Penjabat Gubernur (PJ) Papua, Ramses Limbong meminta agar penanganan pasien TBC dapat dilakukan melalui pendekatan preventif.
Pendekatan ini, menurutnya dimulai dari menemukan orangnya kemudian mengobati sampai sembuh.
“Berdasarkan data dari Dinas Kesehatan Papua di mana pada 2024 kasus TBC di Papua diperkirakan sebanyak 11. 645 kasus, akan tetapi baru ditemukan sebanyak 6.702 kasus atau 58 persen dari kasus yang diperkirakan tersebut,” kata Ramses Limbong, Jumat (11/4/2025).
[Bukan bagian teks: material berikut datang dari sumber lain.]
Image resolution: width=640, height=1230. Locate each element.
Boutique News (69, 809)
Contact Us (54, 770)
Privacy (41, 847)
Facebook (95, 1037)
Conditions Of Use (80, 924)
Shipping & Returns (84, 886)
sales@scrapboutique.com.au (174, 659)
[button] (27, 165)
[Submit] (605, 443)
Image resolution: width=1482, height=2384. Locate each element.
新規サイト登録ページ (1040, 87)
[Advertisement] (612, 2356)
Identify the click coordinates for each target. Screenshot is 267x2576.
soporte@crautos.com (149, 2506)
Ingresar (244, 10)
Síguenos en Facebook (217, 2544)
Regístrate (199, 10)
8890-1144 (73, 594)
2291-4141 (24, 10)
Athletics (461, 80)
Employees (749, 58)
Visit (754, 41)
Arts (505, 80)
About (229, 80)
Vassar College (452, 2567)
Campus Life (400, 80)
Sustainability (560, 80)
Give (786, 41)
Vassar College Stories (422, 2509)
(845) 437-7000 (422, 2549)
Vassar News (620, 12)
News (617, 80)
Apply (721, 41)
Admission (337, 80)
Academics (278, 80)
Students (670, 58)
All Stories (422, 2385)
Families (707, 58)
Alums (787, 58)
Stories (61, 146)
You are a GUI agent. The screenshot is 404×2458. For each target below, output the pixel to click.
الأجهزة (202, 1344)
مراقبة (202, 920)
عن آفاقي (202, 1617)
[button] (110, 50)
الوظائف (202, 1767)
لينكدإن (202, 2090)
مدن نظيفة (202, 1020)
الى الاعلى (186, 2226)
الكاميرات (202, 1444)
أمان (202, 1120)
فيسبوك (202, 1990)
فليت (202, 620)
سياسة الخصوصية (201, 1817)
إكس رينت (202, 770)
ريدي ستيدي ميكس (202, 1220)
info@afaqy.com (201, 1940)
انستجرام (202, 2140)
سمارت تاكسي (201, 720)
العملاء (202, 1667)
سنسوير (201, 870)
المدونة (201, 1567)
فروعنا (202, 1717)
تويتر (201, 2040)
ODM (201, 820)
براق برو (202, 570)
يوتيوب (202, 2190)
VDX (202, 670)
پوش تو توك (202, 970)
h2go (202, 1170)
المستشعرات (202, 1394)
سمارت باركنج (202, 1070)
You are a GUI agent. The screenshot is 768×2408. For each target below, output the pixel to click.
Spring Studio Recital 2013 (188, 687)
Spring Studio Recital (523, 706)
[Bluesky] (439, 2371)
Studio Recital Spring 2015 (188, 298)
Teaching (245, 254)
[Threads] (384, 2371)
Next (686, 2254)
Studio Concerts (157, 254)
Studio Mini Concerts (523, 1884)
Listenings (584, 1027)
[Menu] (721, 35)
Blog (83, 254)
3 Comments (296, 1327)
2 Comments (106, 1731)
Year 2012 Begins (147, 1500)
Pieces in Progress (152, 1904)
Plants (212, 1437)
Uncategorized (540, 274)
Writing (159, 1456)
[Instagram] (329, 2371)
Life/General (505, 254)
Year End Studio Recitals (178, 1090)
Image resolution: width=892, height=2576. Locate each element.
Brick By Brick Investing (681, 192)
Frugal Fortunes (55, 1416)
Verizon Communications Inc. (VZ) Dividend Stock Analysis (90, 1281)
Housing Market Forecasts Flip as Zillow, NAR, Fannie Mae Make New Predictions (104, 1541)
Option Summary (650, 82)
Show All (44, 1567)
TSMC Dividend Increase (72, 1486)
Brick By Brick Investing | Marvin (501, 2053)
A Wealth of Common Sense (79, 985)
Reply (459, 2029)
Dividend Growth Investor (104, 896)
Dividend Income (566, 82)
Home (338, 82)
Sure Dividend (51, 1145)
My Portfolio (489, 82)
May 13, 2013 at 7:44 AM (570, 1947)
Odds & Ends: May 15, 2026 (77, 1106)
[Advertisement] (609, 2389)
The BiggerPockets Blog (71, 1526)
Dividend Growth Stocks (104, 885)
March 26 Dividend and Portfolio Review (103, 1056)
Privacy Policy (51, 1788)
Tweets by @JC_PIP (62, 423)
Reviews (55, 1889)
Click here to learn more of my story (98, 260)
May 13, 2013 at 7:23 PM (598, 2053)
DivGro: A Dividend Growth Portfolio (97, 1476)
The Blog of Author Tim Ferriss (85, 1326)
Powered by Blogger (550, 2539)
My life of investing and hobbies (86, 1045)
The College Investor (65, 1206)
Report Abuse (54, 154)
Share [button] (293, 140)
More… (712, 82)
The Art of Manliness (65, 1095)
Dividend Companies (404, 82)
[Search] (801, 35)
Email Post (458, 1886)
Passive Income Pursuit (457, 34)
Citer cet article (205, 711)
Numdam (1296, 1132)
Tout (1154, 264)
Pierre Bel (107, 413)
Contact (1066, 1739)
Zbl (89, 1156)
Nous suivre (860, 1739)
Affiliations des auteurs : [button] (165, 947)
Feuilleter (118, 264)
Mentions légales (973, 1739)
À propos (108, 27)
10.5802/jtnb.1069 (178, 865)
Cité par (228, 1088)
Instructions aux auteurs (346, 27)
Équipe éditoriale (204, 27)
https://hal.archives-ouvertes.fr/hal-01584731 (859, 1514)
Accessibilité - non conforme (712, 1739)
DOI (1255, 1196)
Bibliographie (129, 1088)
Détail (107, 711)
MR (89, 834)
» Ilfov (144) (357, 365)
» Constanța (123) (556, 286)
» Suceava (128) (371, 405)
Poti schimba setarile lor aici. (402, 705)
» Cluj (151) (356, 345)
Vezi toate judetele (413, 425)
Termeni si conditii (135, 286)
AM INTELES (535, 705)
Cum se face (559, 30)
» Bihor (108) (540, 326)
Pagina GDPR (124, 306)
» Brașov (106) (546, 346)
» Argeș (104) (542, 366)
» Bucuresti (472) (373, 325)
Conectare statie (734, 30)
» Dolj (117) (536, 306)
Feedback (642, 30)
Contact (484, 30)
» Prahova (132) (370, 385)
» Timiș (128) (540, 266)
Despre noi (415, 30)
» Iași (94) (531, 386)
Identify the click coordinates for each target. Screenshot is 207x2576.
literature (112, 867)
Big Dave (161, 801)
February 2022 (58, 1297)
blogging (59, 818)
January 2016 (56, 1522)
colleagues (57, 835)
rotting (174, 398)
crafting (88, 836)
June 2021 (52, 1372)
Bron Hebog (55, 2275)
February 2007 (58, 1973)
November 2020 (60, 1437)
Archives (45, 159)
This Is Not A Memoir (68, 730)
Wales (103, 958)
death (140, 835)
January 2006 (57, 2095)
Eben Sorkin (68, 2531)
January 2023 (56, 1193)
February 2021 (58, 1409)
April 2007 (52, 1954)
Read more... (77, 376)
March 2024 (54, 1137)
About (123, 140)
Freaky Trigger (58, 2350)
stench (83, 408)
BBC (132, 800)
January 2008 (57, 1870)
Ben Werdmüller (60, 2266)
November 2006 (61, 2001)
Menurut Ramses, dari 6.702 kasus yang ditemukan, terdapat 6.444 kasus TBC yang Sensitif Obat (TBC SO) dan 258 kasus TBC yang Resisten/Kebal Obat (TBC RO).

“Sementara itu untuk mencapai eliminasi TBC pada 2030 kami harus mencapai angka insidensi turun 80 persen atau 100 ribu penduduk,” ungkapnya.
Dia menjelaskan untuk itu dengan tema ‘Gerakan Papua Akhiri Tuberkulosis Dengan Aksi Nyata’ sebagai upaya agar terus melakukan intervensi TBC dan telah terbukti efektif melalui skrining aktif dan kampanye deteksi dini.
“Sehingga ke depan saya minta Dinas Kesehatan serta instansi terkait lainnya dan masyarakat dapat lebih cepat mengenali gejala TBC sehingga penemuan kasus dapat dilakukan lebih optimal,” paparnya.
Sementara itu Pelaksana Tugas (Plt), Kepala Dinas Kesehatan Papua, Arry Pongtiku, mengatakan pada 2025 ini pihaknya akan fokus menemukan sebanyak-banyaknya pasien TBC kemudian mengobati hingga sembuh.
“Kami berharap dalam waktu lima tahun TBC di Provinsi Papua bisa turun hingga mencapai 70 persen,” ungkap Arry.
Menurut Ary lagi, kasus TBC di Papua banyak berdampingan dengan kasus HIV.
“Jadi sekitar 30 persen penderita TBC juga mengidap HIV, karena daya tahan tubuh yang lemah,” kata dia.
Sehingga jika temukan banyak kasus, kata dia, itu bukan hal negatif melainkan menunjukkan sistem kesehatan di Papua telah mampu mendeteksi dan menanganinya dengan baik.